[[ Provided records, beginning ]]

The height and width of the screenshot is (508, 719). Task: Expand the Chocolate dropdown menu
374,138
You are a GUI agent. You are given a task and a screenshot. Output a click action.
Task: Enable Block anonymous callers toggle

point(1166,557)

[[ Provided records, end ]]

Type out the entries again, word for word.

:: Result of this exercise ::
The height and width of the screenshot is (508, 719). Task: Expand the Chocolate dropdown menu
374,138
You are a GUI agent. You are given a task and a screenshot. Output a click action.
Task: Enable Block anonymous callers toggle

point(1166,557)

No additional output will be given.